The counsel for the prosecution has cited certain decisions from the courts of Massachusetts, where the requirement is the service of a “ notice ” to appear, quite different from enforcing delivery of a copy of the writ or warrant.
In case of attachment of property, incapable of manual delivery, the Code of Civil Procedure (§ 649, subd. 3) requires that the copy of the warrant left with the garnishee shall be certified. It is held that the attachment fails, even if a true copy is thus left, unless the sheriff certifies that it is a copy. (Courtney v. Eighth Ward Bank, 154 N. Y. 688.)
The search for liquors is not confined to saloons. After July 1, 1908, they may be the subject of seizure “ in any place in this State.” Suppose they are in a large warehouse or place of public storage. The person in apparent possession of the premises might be a man at the entrance gate. The posting is to be “ in a conspicuous place upon said premises.” That may be in any hallway of the warehouse. The only safe rule is to follow the statute and have a compliance with both statutory safeguards.

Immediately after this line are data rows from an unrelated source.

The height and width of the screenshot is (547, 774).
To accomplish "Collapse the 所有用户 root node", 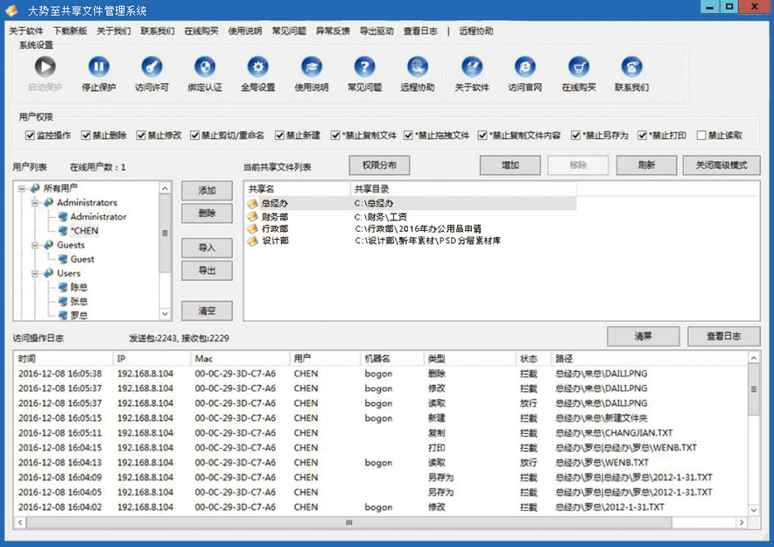I will click(22, 188).
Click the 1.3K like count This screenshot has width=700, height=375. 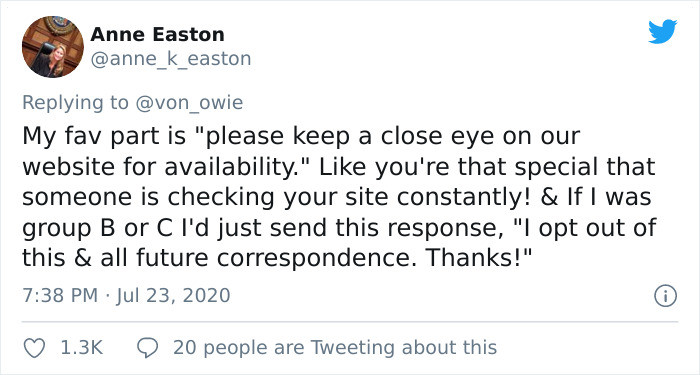[x=82, y=348]
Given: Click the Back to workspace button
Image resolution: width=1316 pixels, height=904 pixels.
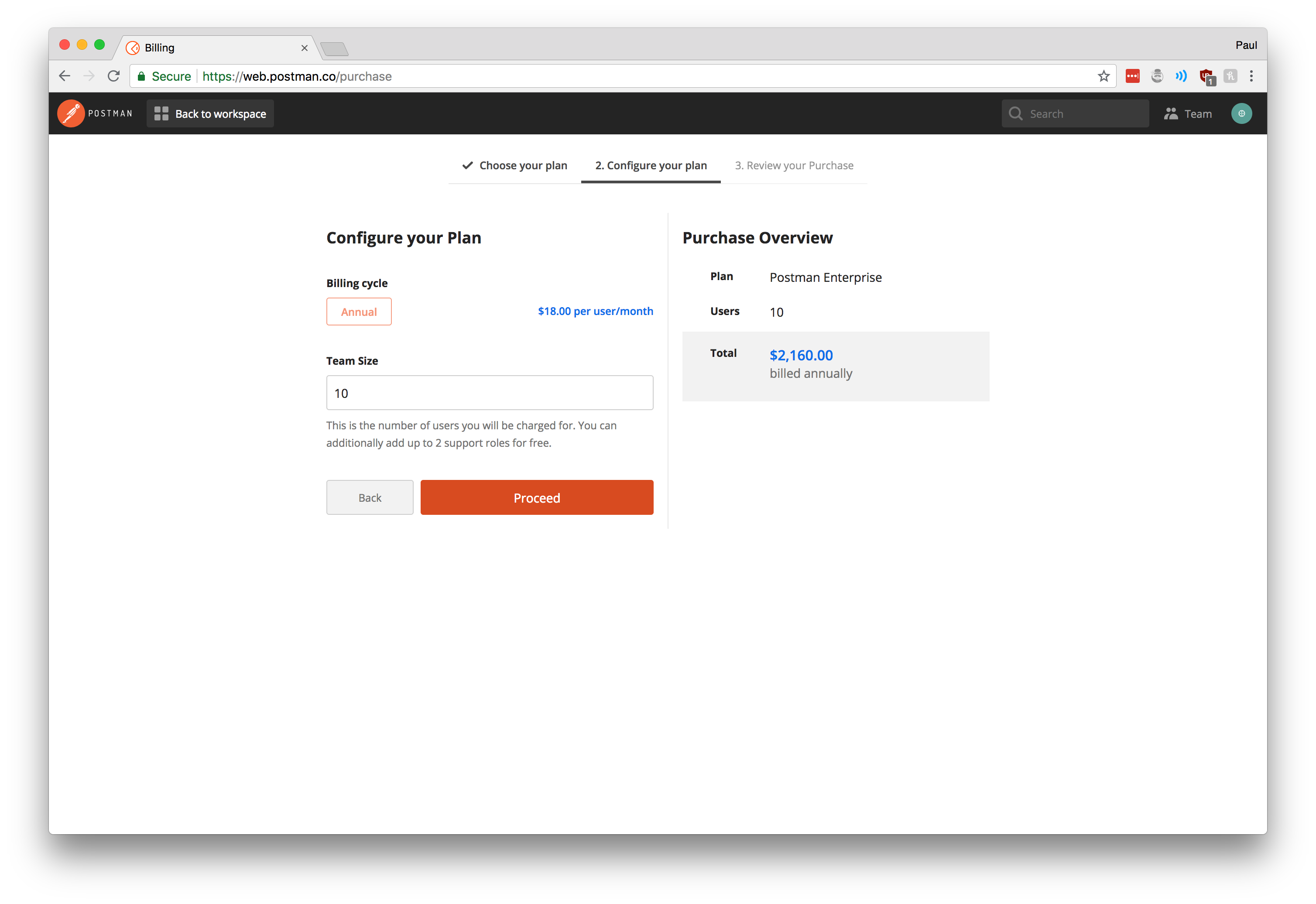Looking at the screenshot, I should point(210,114).
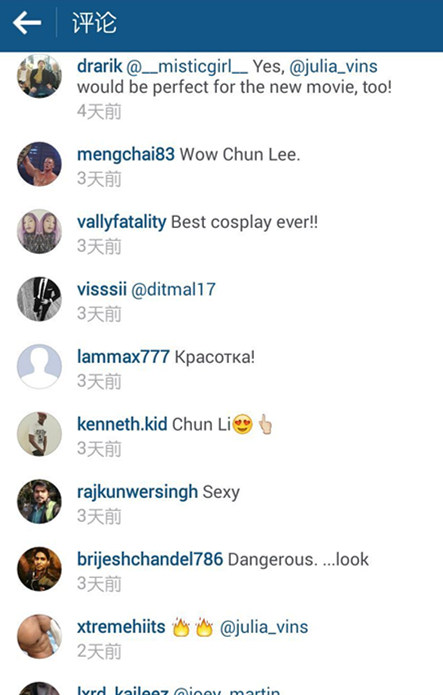Open @julia_vins mention in xtremehiits' comment
Viewport: 443px width, 695px height.
[x=264, y=628]
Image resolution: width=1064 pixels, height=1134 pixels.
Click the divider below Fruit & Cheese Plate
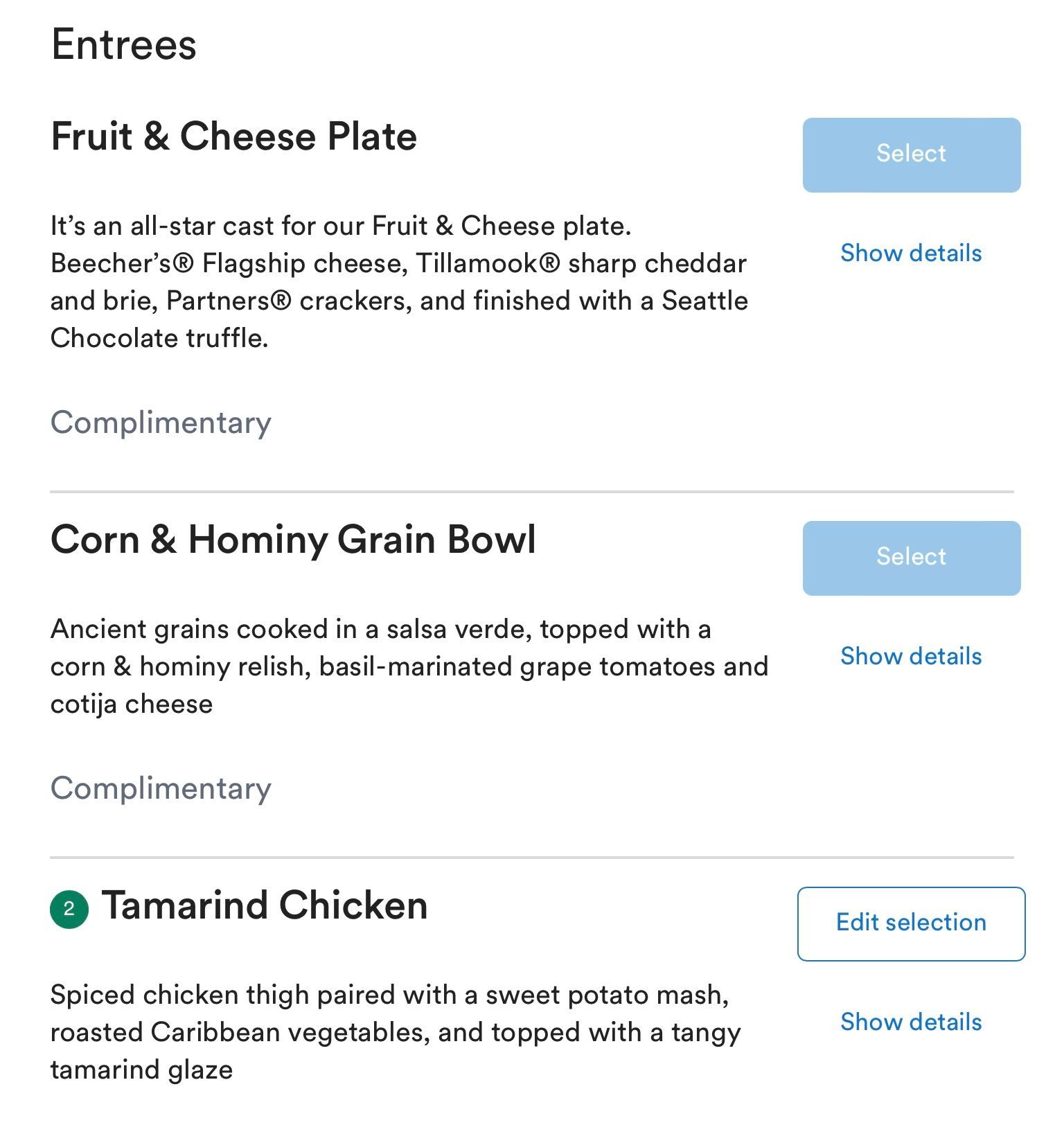tap(532, 492)
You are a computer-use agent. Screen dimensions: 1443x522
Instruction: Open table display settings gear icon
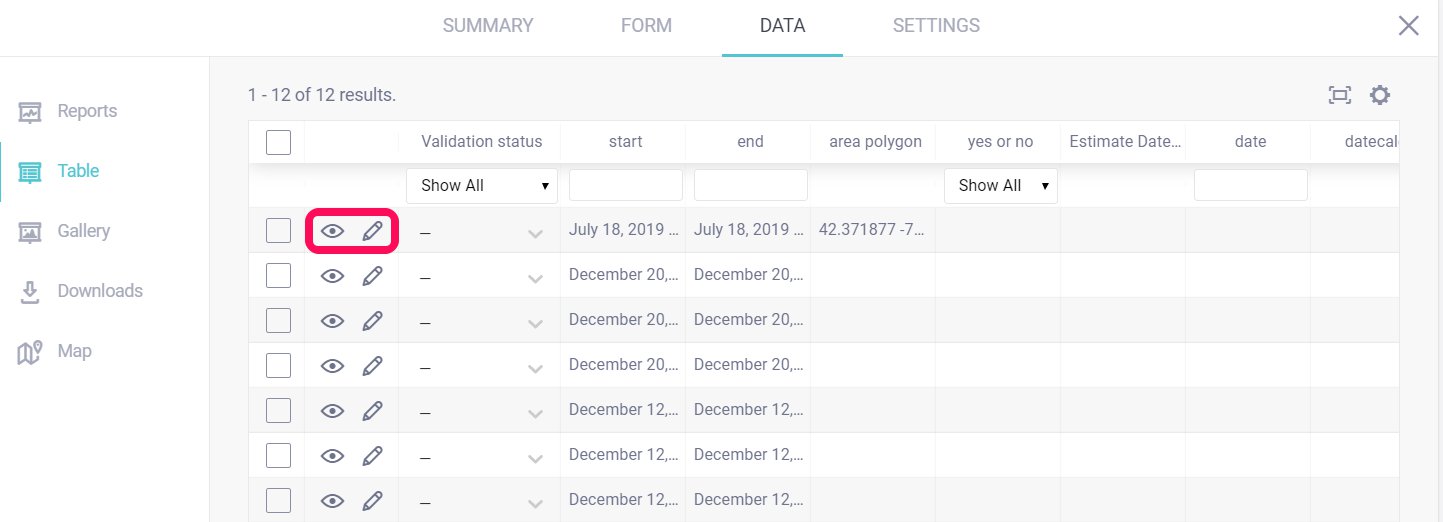[1380, 95]
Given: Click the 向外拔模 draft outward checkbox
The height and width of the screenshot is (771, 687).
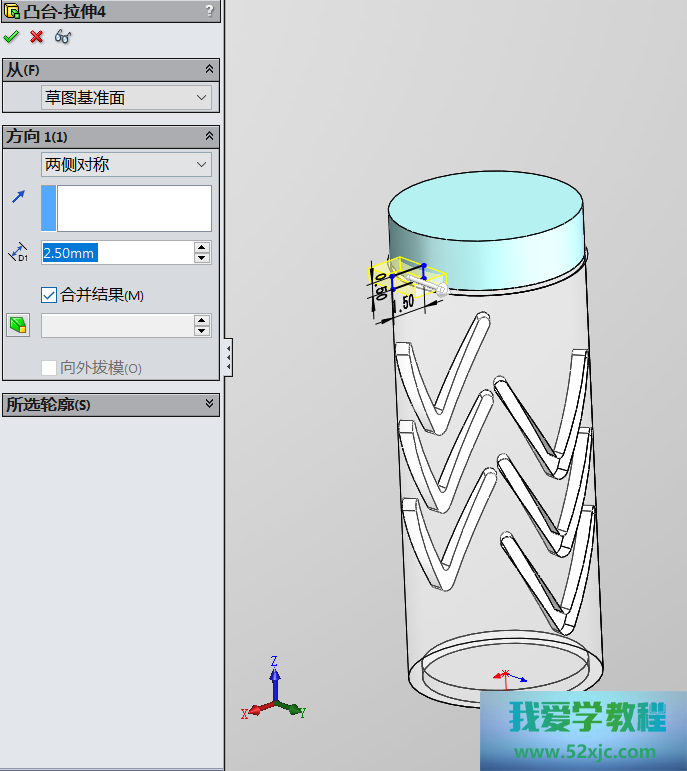Looking at the screenshot, I should pyautogui.click(x=49, y=368).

Since this was not done, and the seizure was illegal, I see no course but to do what the judge did here — order the property restored. Appellant, however, argues that it was improper to award possession of the liquors and vessels to any party, without a hearing.
The statute provides for a trial. If the complaint be dismissed on a finding that the liquors were not for unlawful sale or distribution the judge is empowered to have the liquors and vessels “ returned to the place from which or to the person from whom they were taken.” The determination here that the proceedings failed by non-compliance with the statute entitled the respondent to the same restitution, and did not ^ sanction a retention of the goods illegally taken. Such was *112the judgment also in Matter of Ingalls (77 Misc. Rep. 447, 453).
Therefore, I advise to affirm, with ten dollars costs and disbursements.
Jenks, P. J., Mills, Blacemar and Kelly, JJ., concurred.
Order of the acting city judge of Mount Vernon affirmed, with ten dollars costs and disbursements.